>>>

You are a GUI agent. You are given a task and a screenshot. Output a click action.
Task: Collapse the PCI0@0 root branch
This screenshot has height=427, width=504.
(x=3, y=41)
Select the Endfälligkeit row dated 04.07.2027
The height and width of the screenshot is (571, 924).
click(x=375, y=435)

<<<

Go through the records above and write each one out again exactly.

You are a GUI agent. You are given a task and a screenshot. Output a click action.
Task: Collapse the PCI0@0 root branch
This screenshot has height=427, width=504.
(x=3, y=41)
Select the Endfälligkeit row dated 04.07.2027
The height and width of the screenshot is (571, 924).
click(x=375, y=435)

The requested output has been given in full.